Soon after his appearance at Carnegie Hall Oscar was invited to join the Jazz at the Philharmonic. They toured North America. After a few years Oscar Peterson set up his own trio. Granz and Peterson developed a deep and lasting friendship. Is was much more than a managerial relationship; Peterson praised Granz for standing up for him and other black jazz musicians in the segregationist south of the 1950s and 1960s. For example, in the Canadian Broadcasting Company’s two-part documentary video Music in the Key of Oscar, Peterson tells how Granz stood up to a gun-toting southern policeman who wanted to stop the trio from using “white-only” taxis. Oscar Peterson and his trio worked incredibly hard and were considered one of the best jazz trios in the world. While playing at a club in Washington DC, Oscar Peterson met his idol Art Tatum. They became close friends and played for each other on many occasions. Oscar was joined by several people in his trio, each group having a distinct feel and flavor. Oscar especially enjoyed playing with Ed Thigpen on drums.
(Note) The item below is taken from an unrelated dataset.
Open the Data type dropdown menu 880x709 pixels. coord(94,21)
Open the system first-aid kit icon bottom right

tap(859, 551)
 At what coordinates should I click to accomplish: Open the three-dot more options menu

He describes this time as “…six years of unbelievable music.” Eventually Oscar would regularly play with the greatest jazz artist of his era of Ella Fitzgerald, Dizzy Gillespie, Count Basie, Nat King Cole, Louis Armstrong, Duke Ellington, Roy Eldridge, Charlie Parker, Barney Kessel, Herb Ellis, Joe Pass, Ray Brown, Niels-Henning Ørsted Pedersen, Clark Terry, Coleman Hawkins, Ben Webster, Milt Jackson, Stéphane Grappelli, Anita O’Day, Fred Astaire, Irving Ashby, Herbie Hancock, Bennie Green, Keith Emerson, Stan Getz, Louis Hyes, Bobby Durham, Ray Price, Sam Jones, George Mraz, Martin Drew, David Young, Alvin Queen and Ulf Wakenius.
He was made an Officer of the Order of Canada in 1972, and promoted to Companion, its highest rank, in 1984. He is also a member of the Order of Ontario, a Chevalier of the Ordre du Québec, and an officer of the French Ordre des Arts et des Lettres.
His work has earned Oscar Peterson seven Grammy awards over the years and he was elected to the Canadian Music Hall of Fame in 1978. He also belongs to the Juno Awards Hall of Fame and the Canadian Jazz and Blues Hall of Fame. He has received the Roy Thomson Award (1987), a Toronto Arts Award for lifetime achievement (1991), the Governor General’s Performing Arts Award (1992), the Glenn Gould Prize (1993), the award of the International Society for Performing Artists (1995), the Loyola Medal of Concordia University (1997), the Praemium Imperiale World Art Award (1999), the UNESCO Music Prize (2000), and the Toronto Musicians’ Association Musician of the Year award (2001).
In 1993, Oscar suffered a serious stroke that weakened his left side and sidelined him for two years. However he has overcome this setback and started touring, recording and composing again. In 1997 he received a Grammy for Lifetime Achievement and an International Jazz Hall of Fame Award, proof that Oscar Peterson is still regarded as one of the greatest jazz musicians ever to play.
Oscar Peterson passed away on December 23, 2007 with his dog “Smedley” named after his dear friend Norman Granz by his side. He had seven children by four wives. Soon after Peterson’s death, the University of Toronto Mississauga opened a major student residence in March 2008 as “Oscar Peterson Hall.”